■ **Tarea propuesta 1**:
Según la crónica sobre el impuesto de paja y utensilios en Santa Cruz, ¿por qué se daba por hecho que Canarias quedaba fuera de esa contribución? Responde en una a tres oraciones.
■ **Tarea propuesta 2**:
Prosigue la crónica sobre el impuesto de paja y utensilios en Santa Cruz a partir de su última oración.

■ **Texto fuente**:
****

La paja y los utensilios (Retales de la Historia - 72)

Por Luis Cola Benítez  (Publicado en La Opinión el 2 de septiembre de 2012).

 

          Hay que ver qué cosas ocurrían en el Santa Cruz decimonónico, cuando su corporación municipal se las veía y deseaba parta hacer frente a las más elementales necesidades, sin contar con los imprescindibles recursos para ello. Al principio no se disponía de rentas propias y sólo amortiguaba mínimamente las necesidades el haber del peso y el derecho de aguada, ambos cobrados por la Aduana, cuya liquidación era frecuentemente retenida por la Real Hacienda para cubrir los atrasos de contribuciones.

          En este escenario, el impuesto de paja y utensilios se creó con el objeto de obtener fondos para los gastos de cama, luz, aceite, leña, vinagre y sal que causaba el alojamiento de las tropas en los pueblos y la paja que consumía la caballería. Eran tiempos de guerras peninsulares, con continuos desplazamientos de unidades militares, cuyos gastos de alojamiento recaían exclusivamente en los pueblos por los que pasaban y, haciendo general el impuesto, se pretendía que toda la nación contribuyera a estos gastos. Pero aquí se vivía en paz y no se daba el trasiego de tropas que había en la Península, y se daba por hecho que en la excepción recogida para las llamadas provincias pobres quedaba incluida Canarias, igual que lo estaban Ceuta y Melilla. Pero no pensaba lo mismo el intendente de la Real Hacienda, Manuel Genaro de Villota, quien desde junio de 1829 pretendió que el ayuntamiento estableciera esta contribución.

          Era entonces alcalde José Calzadilla y desde un principio, respaldado por su corporación, se resistió a establecer esta nueva carga a un pueblo que padecía una pobreza generalizada, pidiendo al intendente el Real Decreto en que basaba su pretensión recaudatoria para saber cómo había que proceder. Recibido el mismo, se entendió que Canarias no estaba comprendida en la citada contribución y así se expuso al intendente, pero de nada valió. Insistía el funcionario y se resistía el ayuntamiento, que pedía aclaraciones que nunca llegaron, mientras se ratificaba en los acuerdos anteriores alegando que las Islas estaban exentas. Al tropezar una y otra vez con la rotunda negativa, se acordó elevar representación a S. M. para solventar todas las dudas.

****

■ **Entradas del conjunto**:

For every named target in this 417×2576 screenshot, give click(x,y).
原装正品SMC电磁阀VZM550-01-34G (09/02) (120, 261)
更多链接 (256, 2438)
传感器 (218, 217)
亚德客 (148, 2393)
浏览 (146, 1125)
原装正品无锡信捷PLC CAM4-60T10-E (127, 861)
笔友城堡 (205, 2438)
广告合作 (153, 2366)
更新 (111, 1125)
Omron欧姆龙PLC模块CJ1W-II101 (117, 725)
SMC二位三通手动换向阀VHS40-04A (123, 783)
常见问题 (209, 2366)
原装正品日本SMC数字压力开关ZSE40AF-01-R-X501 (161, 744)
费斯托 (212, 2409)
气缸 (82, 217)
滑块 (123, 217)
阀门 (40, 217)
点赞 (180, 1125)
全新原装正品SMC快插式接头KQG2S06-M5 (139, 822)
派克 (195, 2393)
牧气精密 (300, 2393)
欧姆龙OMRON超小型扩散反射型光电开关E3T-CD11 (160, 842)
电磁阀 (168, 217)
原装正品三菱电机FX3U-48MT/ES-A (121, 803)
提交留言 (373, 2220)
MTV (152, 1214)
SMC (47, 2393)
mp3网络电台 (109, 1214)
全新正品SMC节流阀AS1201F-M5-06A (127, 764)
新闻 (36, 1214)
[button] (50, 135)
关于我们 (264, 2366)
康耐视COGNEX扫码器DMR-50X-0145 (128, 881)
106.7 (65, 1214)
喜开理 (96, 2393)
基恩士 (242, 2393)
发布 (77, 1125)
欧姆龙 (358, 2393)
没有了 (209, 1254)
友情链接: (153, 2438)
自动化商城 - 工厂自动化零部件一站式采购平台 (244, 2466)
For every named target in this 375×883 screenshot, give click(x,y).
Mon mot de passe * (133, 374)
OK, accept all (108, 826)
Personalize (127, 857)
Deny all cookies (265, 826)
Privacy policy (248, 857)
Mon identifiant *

****

■ **Solución del ejercicio 1**:
En las islas se vivía en paz y no había el trasiego de tropas de la Península, cuyos gastos de alojamiento pretendía cubrir el impuesto. Por eso se daba por hecho que Canarias entraba en la excepción prevista para las llamadas provincias pobres, igual que Ceuta y Melilla.

■ **Solución del ejercicio 2**:
          Pero la paciencia del intendente tenía un límite y en julio del mismo año multó con 1.000 pesos corrientes al Ayuntamiento por no admitir la nueva contribución, pero sin contestar a nada de lo expuesto por la corporación, por lo que se le expuso que no se aceptaría hasta no ver la R. O. por la que se incluía a Canarias, o al menos que se recibiera orden expresa de S. M. La situación llegó a ser tan tensa que el comandante general Francisco Tomás Morales decidió intervenir y presidió una sesión municipal para interceder en el polémico asunto. La corporación en pleno expuso que, por la consideración que le merecía y el mucho aprecio en que tenía a S. E., accedía a comenzar los trabajos para la implantación de la contribución, no sin que el síndico personero propusiera que, aunque se adelantaran los trabajos, no se comenzara a cobrar el impuesto hasta que no llegara la R. O. o la contestación a la exposición elevada al Trono. Como consecuencia de lo acordado, a los pocos días el comandante general trasladaba una comunicación del intendente en la que decía que había ordenado al administrador general de la provincia que suspendiera el procedimiento de apremio y sanción al Ayuntamiento, esperando un pronto ingreso del primer cupo de la contribución.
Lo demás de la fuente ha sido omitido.